** START **

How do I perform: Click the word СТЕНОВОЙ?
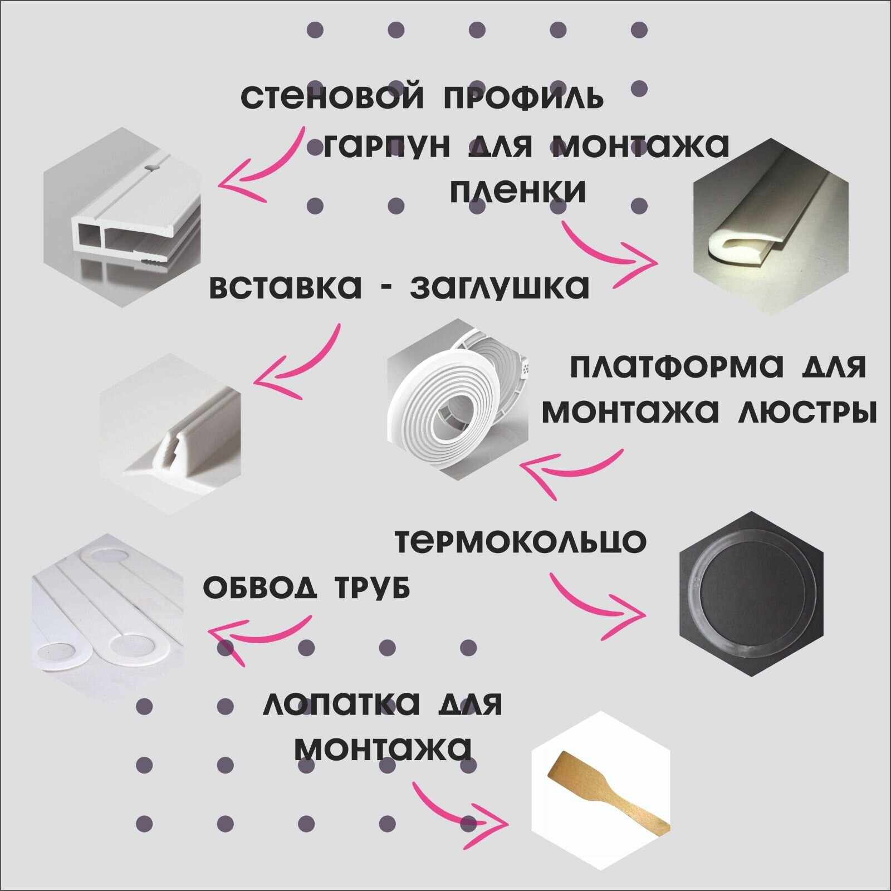coord(332,97)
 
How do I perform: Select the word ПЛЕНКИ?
coord(517,191)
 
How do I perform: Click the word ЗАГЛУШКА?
coord(499,287)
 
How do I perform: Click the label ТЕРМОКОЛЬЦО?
coord(521,541)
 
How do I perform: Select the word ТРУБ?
coord(371,588)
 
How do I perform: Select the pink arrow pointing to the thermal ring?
coord(596,604)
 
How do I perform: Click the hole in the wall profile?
coord(152,167)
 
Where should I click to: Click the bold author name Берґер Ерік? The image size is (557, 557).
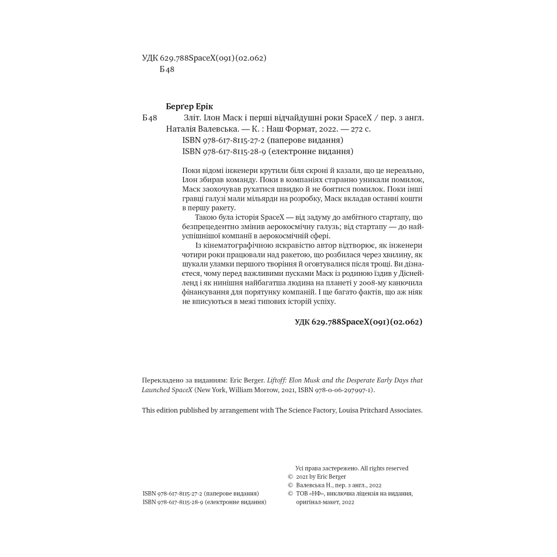[x=189, y=107]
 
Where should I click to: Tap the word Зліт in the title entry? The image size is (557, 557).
[x=193, y=117]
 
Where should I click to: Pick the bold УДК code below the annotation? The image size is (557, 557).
[x=358, y=322]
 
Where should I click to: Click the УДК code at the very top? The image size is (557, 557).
[x=203, y=58]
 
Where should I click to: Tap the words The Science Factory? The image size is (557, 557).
[x=303, y=410]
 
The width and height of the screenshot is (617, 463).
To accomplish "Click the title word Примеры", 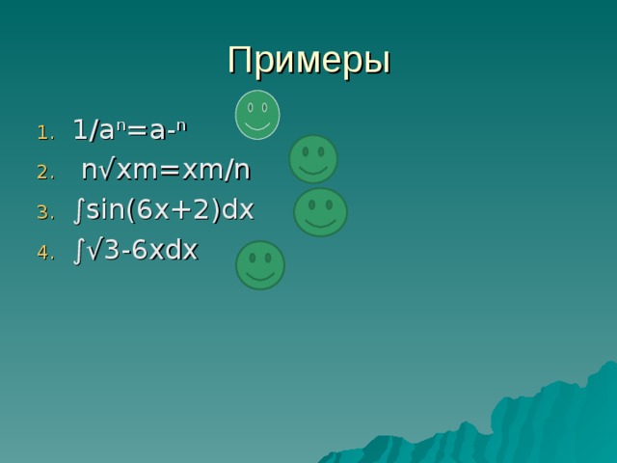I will click(x=308, y=60).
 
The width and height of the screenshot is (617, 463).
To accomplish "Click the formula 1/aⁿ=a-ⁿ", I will click(x=130, y=130).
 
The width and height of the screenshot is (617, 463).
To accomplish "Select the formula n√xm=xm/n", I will click(x=166, y=171).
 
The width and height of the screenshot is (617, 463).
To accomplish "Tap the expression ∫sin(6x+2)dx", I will click(x=163, y=210).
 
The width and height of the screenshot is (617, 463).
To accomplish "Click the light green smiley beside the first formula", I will click(x=257, y=114).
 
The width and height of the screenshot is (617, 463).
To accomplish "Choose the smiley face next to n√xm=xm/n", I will click(x=313, y=159).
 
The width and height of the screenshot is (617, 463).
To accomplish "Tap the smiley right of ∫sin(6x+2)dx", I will click(x=320, y=212).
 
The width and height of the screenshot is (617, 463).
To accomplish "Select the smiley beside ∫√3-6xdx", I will click(x=260, y=265).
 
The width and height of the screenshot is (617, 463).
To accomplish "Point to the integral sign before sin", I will click(x=77, y=210).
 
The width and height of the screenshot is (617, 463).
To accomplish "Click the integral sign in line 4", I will click(x=77, y=251).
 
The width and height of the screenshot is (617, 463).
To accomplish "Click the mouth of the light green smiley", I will click(x=257, y=125).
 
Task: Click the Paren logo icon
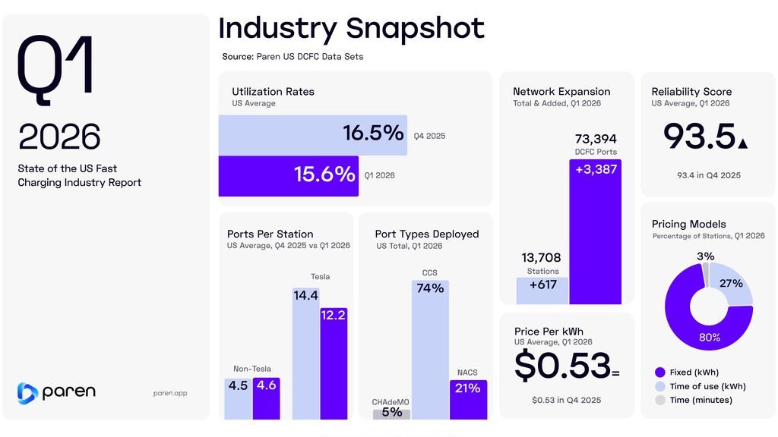(27, 393)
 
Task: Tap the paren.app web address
(170, 393)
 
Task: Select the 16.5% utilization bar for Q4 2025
(312, 135)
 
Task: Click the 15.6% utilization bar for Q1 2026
(289, 176)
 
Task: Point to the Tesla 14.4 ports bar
(306, 353)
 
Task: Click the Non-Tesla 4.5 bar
(238, 398)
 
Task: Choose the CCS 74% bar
(430, 349)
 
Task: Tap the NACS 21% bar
(468, 399)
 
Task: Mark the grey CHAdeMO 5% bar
(391, 414)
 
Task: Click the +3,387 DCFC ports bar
(595, 231)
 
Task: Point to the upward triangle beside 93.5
(742, 143)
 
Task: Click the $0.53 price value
(562, 366)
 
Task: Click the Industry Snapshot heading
(351, 28)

** END **

→ Objective: Rewrite as a numbered list, omitting blank lines, everything in the entries above from the line that contains "Where should I click to: Click the УДК" down to the line that contains "[x=303, y=410]", both of those lines included.

→ Exercise output:
1. Where should I click to: Click the УДК code at the very top? The image size is (557, 557).
2. [x=203, y=58]
3. Where should I click to: Tap the words The Science Factory? The image size is (557, 557).
4. [x=303, y=410]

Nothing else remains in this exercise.